Proving WUOG can be your home whether you are really cool or still think 1977 was the best year for music (it was, ok, it was) we have both Dan Deacon AND the Pop Group playing on the radio these days.

Dan Deacon – Gliss Riffer

deacon_glissriffer

Baltimore is really churning out some great music these days and Dan Deacon is one of the city’s very best artists. Since his stunning breakthrough, 2007’s Spiderman of the Rings, Deacon has put out the gorgeous, live-instrument focused Bromst (one of my favorites of that year) and the ambitious America, and now Gliss Riffer, which  feels like vintage Dan Deacon, while still experimenting with the ideas and forms that his fans are familiar with. The opener “Feel the Lightning” feels like the closest thing we’ve ever gotten to a Dan Deacon pop song. There’s a really discernible structure and catchy synth parts that augment Deacon‘s traditional joyful, electronic chaos.

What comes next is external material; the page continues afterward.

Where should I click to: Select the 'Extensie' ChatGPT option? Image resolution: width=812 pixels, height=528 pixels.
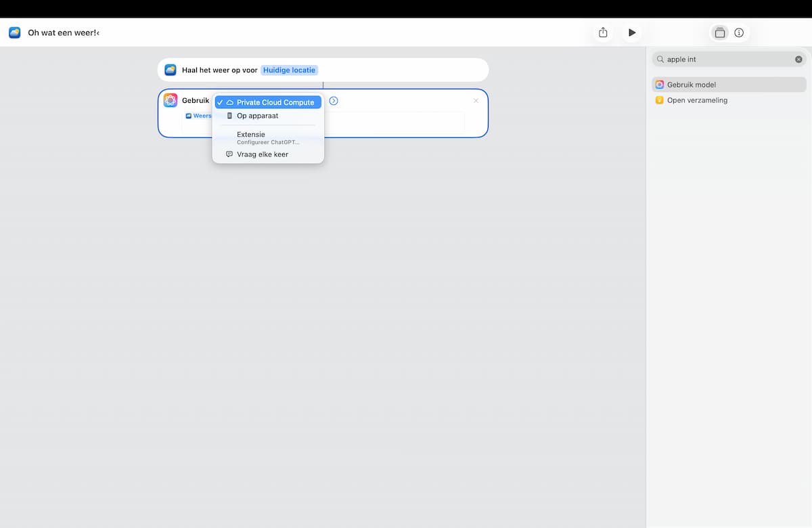tap(269, 137)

Gliss Riffer takes a really dramatic left turn is the last 2 tracks of the record. “Take It to the Max” and “Steely Blues” are two of the most experimental tracks Deacon‘s done since signing with Domino and display his masterful composition skills as well as his ability to create huge environments with his array of musical ideas.

Andy Tabeling

The Pop Group – Citizen Zombie

pop_group_citizen_zombie-400x379

The seminal post-punk band, The Pop Group has released Citizen Zombie, their first LP in 35 years, and they’ve picked up right where they left off.  When beloved bands reunite and  release new material, the new records often derided and met with skepticism, as it can never match the expectations presented by a legendary back catalog.  With their three short years as a band from 1977-1980,  The pop group seamlessly blended the noise of the Birthday Party, the political outrage of the Clash and the Sex Pistols, and the nerdy white punk funk of American New Wave, all the while lending more influences to these contemporaries.  On Citizen Zombie the Pop Group still have the raw political energy and the rage of a young band while still offering a mature, postmodern sound that seems wiser than their previous work.  The opener and title track, “Citizen Zombie” is funky and savage which somehow manages to include jazz inspired sounds, feedback and futuristic noise.  In contrast to their usual punk-funk, tracks like “Mad Truth” and “s.o.p.h.i.a.” are dancefloor ready snythpop tracks.  The Standout track is “Nowhere Girl” and its most reminiscent to their older material and verges on the anthemic, combining love song and atypical optimism with huge, blaring guitar riffs and U2ish backup vocals. Closer “Echelon” sounds like a synthed up Nick Cave song as its very pretty and eerie. Although the political lyrics can be bulky at times (see; “Nations”/ “Immaculate Deception”) they are still intriguing and give the album a dystopian vibe.  The Pop Group’s Citizen Zombie is a strong effort that holds up to the band’s impressive discography without sounding trite and overdone.